(ABOUT THIS EXERCISE)
Please report every line of the listing below that has the word "computer" in it.

╭──

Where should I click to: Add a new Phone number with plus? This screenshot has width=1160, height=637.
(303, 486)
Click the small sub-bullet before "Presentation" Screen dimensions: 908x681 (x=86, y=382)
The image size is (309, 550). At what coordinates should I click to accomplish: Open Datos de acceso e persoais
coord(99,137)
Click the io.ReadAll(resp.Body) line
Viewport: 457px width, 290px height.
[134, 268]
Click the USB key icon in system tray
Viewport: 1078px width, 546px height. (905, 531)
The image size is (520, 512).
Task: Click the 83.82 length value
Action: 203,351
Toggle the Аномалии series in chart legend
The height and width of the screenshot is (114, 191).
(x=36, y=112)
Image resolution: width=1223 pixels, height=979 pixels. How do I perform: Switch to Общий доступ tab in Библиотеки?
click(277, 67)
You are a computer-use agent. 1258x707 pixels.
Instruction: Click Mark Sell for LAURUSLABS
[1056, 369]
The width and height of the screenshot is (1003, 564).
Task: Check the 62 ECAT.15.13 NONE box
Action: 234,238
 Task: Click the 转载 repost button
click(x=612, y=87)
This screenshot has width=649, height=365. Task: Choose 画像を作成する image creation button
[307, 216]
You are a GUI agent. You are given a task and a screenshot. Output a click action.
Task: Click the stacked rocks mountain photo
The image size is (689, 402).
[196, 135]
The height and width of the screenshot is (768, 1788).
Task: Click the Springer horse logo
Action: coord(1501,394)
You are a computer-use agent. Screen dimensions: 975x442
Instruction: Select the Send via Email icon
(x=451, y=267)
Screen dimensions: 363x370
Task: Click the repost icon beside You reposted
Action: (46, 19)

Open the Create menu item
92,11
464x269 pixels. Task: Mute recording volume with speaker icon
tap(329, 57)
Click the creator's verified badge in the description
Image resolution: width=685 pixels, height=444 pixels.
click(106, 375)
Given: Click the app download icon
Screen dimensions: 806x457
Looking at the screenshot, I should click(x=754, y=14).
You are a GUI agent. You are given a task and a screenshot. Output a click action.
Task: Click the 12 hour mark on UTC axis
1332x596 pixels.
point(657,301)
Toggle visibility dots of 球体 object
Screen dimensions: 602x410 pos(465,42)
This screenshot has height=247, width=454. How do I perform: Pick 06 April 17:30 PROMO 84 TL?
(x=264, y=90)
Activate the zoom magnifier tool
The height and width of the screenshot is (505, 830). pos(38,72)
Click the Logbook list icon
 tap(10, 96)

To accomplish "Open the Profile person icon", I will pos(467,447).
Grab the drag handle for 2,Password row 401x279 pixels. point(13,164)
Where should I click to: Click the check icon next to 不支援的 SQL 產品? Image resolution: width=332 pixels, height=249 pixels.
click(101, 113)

╰──

(SOLUTION BELOW)
You are a computer-use agent. 1258x707 pixels.
You are a computer-use agent. Screen dimensions: 975x442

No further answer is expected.